There are conditions attached to making ijtihaad. Not every individual has the right to issue fatwas and make pronouncements on matters, unless he has knowledge and is qualified. He has to be able to know the daleel; the wording and apparent meaning of the texts; what is saheeh (sound) and what is da’eef (weak); al-naasikh wa’l-mansookh (what abrogates what); wording and interpretation of texts; what is specific in application and what is general; what is stated in brief and what is mentioned in detail. This needs lengthy experience and practice, knowledge of the various branches of fiqh and where to look for information; knowledge of the opinions of the ‘ulamaa’ and fuqahaa’, and memorization or knowledge of the texts. Undoubtedly issuing fatwas without being qualified to do so is a grave sin, and means that one is speaking without knowledge. Allaah has warned us against that, when He said (interpretation of the meaning):

“And say not concerning that which your tongues put forth falsely: “This is lawful and this is forbidden,” so as to invent lies against Allaah. Verily, those who invent lies against Allaah will never prosper.” [al-Nahl 16:116].

In a hadeeth: “Whoever was given a fatwaa with no proof, his sin will go back on the one who gave him the fatwaa.” (Saheeh; narrated by Imaam Ahmad, 2/321). The seeker of knowledge should not hasten to issue fatwas or to speak on an issue until he has found the source and daleel for what he is saying, and who has spoken about it previously. If he is not qualified to deal with the matter, he should pass it on to someone who is better able to deal with it, and he should limit himself to that which he knows, and continue learning and studying until he is qualified to make ijtihaad. And Allaah is the Guide to the Straight Path.
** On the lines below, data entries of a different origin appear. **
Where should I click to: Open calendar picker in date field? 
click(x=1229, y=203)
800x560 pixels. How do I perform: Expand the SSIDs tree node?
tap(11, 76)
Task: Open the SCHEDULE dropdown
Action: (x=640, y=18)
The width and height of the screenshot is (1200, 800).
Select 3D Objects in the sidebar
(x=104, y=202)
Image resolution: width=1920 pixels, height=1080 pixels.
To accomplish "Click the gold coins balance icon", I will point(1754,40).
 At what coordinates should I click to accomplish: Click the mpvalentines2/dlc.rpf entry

Al-Lu’lu’ al-Makeen min Fataawaa al-Shaykh ibn Jibreen
http://www.islam-qa.com/index.php?ref=2071&ln=eng
 

mezeren

Junior Member
:salam2:
if you don't live according to what you believe,then,you start believing according to how you live.(my poor english)
the problem is,we accept our parents religion and never question it.By time and generations,the religion are separated from its origin and people start to think that what their parents do is right and they object other opinions without giving a second thought.
There is little you can do about it.what you should do,i think,you provide them proofs from Quran and Sunnah and let them choose whatever they want.After all,that is all you can do.it is useless to debate over a belief.